Word on the street: “I’m sorry I don’t know who that is”.
Once again, Masina had a solid day. It would seem he placed in a clear second place, which should fill his campaigners and candidacy with confidence. Of course, with just over 2000 votes expected to be cast tomorrow, it is important for Team Jacob to mobilise their voting base tomorrow and not to simply become complacent. Masina’s campaign has an aura of inevitability around it, and there is a risk that many of his supporters may not bother to turn out to vote, given his expectation to poll first. If Masina wants to ensure first place, and become the first Liberal-affiliated (yeah we know, you’re an “Independent”) student to be on the USU board in some time, continued momentum tomorrow is essential.
Word on the street: “I saw someone kicking down his A-Frames and I laughed”.
If Yang wants to do particularly well in this election, it is important for her to perform strongly at ISL alongside Hengjie Sun. It appears that so far, that has not happened, and word among several of the candidates is that her poor performance has been down to the inexperience of her campaign team. Despite her rumoured backing from the Chinese Students’ Association, it would appear Sally faces an uphill battle tomorrow if she is intent on eking out a position in the top six.

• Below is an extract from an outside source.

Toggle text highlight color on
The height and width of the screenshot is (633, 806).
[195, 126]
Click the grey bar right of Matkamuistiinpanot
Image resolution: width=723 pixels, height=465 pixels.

Rumours surrounding her candidacy’s involvement in the Chinese Embassy also appear to be scattered around the campus, with hushed whispers inculcating her in a myriad of government conspiracies. Naturally, Yang denies that any of these are true.
Word on the street: “She was really nice when I spoke to her”.
It appears as though McMenamin’s campaign once again spluttered today. Having had sizeable momentum yesterday morning at the Manning polling booth, the SLS candidate will need to mobilise the campus left if she wants to ensure a spot in the top six. McMenamin would perhaps benefit from an increased number of campaigners with more experience. Honi Soit’s live coverage today indicated that many of her campaigners were campaigning in the exclusion zone, indicative of a lack of specific campaign expertise. The other thing that must no doubt be concerning McMenamin is whether she’ll be able to cover all voting booths tomorrow, with such a small number of campaigners.
Word on the street: “Yeah I have no idea who that is, but I think I saw her name on one of those shirts. Those shirts are really bright”.
Gulbransen-Diaz looks poised to solidify a position in the lower half of the top six in considering her performance so far. Her biggest advantage are the experience of her campaigners, as Unity is known to be an electoral machine when it comes to student positions on Board. Though, if Gulbransen-Diaz was intent on finishing higher in the pack she would need to mobilise more college students. Unfortunately, the attitude amongst many of the colleges to the USU elections, as well as Gulbransen-Diaz’s campaign, is general apathy, as displayed by the small turnout of college voters. Aside from Gulbransen-Diaz’s network of friends at The Women’s College, she is unlikely to draw many votes from her desired college base.
Word on the street: “Oh she’s really pretty, I’m a bit intimidated by her”.
Tai had a strong showing today, so much so that she may even be hopeful of a place in the top three candidates come election night. It is possible, however, that Tai may be worried that not a huge amount of the University’s debating establishment have shown up in support for her. While she has consistently been strong on the ground with campaigners, the absence of some of debating’s big names may spark worry that her biggest voting base is divided amongst several candidates. Though, with her position in yesterday’s exit polls, Tai should be encouraged by her performance thus far. She also had two dogs campaigning for her today. Nice.
Word on the street: “She’s the one with the cat logo?”